Engineering in the Exponential Age

Teams absorb capability at a linear rate. Evaluating a new tool, integrating a new API, benchmarking against production: each takes a fixed amount of attention, and attention does not scale fast enough. Capability itself has been arriving at an exponential rate for several years. Foundation models, specialist inference APIs, edge compute, decentralised identity protocols: each category improves and multiplies faster than any team can evaluate it, let alone build a custom version of it. The gap between these two rates is the engineering constraint most organisations are working against.

The traditional response to a new requirement is to build a service for it: authentication, storage, compute, ML inference, each owned and maintained by the team that built it. This works at linear scale, where requirements arrive slowly enough that a bespoke build is the cheapest way to meet them, and where owning the stack gives control over its failure modes. Most software engineering practice assumes this is the default shape of the work. At the rate capability now arrives, the assumption breaks. By the time a custom auth service, a custom inference pipeline, or a custom retrieval layer reaches production, two or three better alternatives already exist outside the organisation. The work is usually done correctly. It is simply aimed at a target that moved before delivery.

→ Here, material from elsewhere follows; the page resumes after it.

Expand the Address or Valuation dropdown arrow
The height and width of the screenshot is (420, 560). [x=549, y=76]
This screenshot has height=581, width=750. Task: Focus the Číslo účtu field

Engineering in the exponential age is the assembly of components, not the construction of them. The building blocks have changed to match. SOLID-era object orientation organised systems around class hierarchy and inheritance: behaviour composed by extending a base class, overriding a method, slotting a new type into a hierarchy designed in advance, the way C++ and Java systems were built for two decades. Protocols and interfaces do the equivalent job now, but the composition happens across systems rather than within one codebase’s type system. SOLID principles have not been abandoned so much as relocated. Outside API design, where the interface contract is still the explicit unit of composition, almost nobody discusses them anymore, because the class stopped being where composition happens. The skill that matters is recognising which capabilities already exist in a usable form, and connecting them through a clean interface, faster than any team could rebuild the equivalent from scratch.

A large share of code has always served a single context and never needed to compose with anything: throwaway scripts, one-off pages, internal tooling nobody else will touch. AI coding tools have made this category largely automatic. That is a genuine lowering of the bar, but only for code that was never going to be load-bearing. The bar for the integration layer itself, the part other systems depend on, has moved in the opposite direction: the easy work leaving the field makes what remains considerably more visible.

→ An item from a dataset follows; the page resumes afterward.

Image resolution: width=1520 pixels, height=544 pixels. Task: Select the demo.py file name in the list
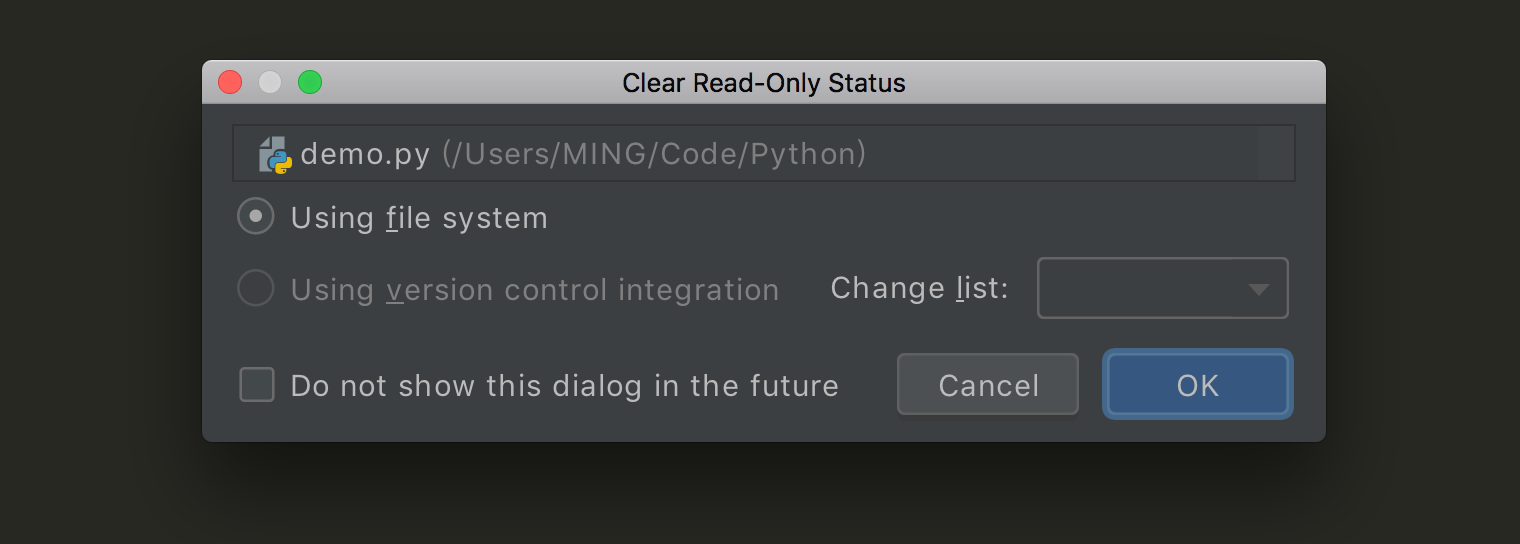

Version control and delivery. Git did not give engineers a new capability; version control already existed. What it did was make branching and merging cheap enough that workflows previously too expensive to attempt became standard practice, without anyone needing permission to try them. CI/CD followed the same logic in a different place: it did not change what software does, it changed the rate at which anyone could find out whether a change had broken something. Both became infrastructure that other tools and workflows assembled around.

Authentication. A service-oriented team builds and runs its own auth system: user tables, session management, password resets, the usual surface area to patch and defend. Decentralised identity turns this into a verification step. An organisation checks a credential against a protocol nobody controls, rather than operating the system that issues and stores credentials. The engineering work shrinks to implementing the interface correctly. Nothing is left running that needs to be scaled or defended on an ongoing basis.

Pipeline orchestration. AI pipelines that route between embedding, classification, and generation steps used to mean bespoke glue code at every junction, rewritten whenever the model in one step changed. Treating the branching logic as data rather than code (the pattern behind tools like runfox) turns the pipeline into something assembled from interchangeable parts. The value sits in the orchestration layer that lets the parts interoperate, which is the same argument the fat protocol thesis makes about where value accumulates in any stack built from shared, thin applications.

Genuine engineering craft re-enters at the point of assembly: a capability the ecosystem does not yet have, or one that exists only inside something too large and coupled to be a reliable component. Filling that gap is a different design problem from building for an end user. The relevant question shifts from what the user needs to what the ecosystem needs, and that shift produces different systems: smaller, built to a clean interface, added without disrupting the flows already running around them. The engineering properties that earn the trust to be assembled into something larger, immutability, idempotency, least privilege, append-only state, are the same properties that make a system governable.

Assembly is harder than it looks: recognising a genuine gap, judging which existing component deserves to be trusted, and building to a standard the next layer of engineers can rely on without needing to know you exist. The exponential age does not make engineering skill obsolete. It raises the bar.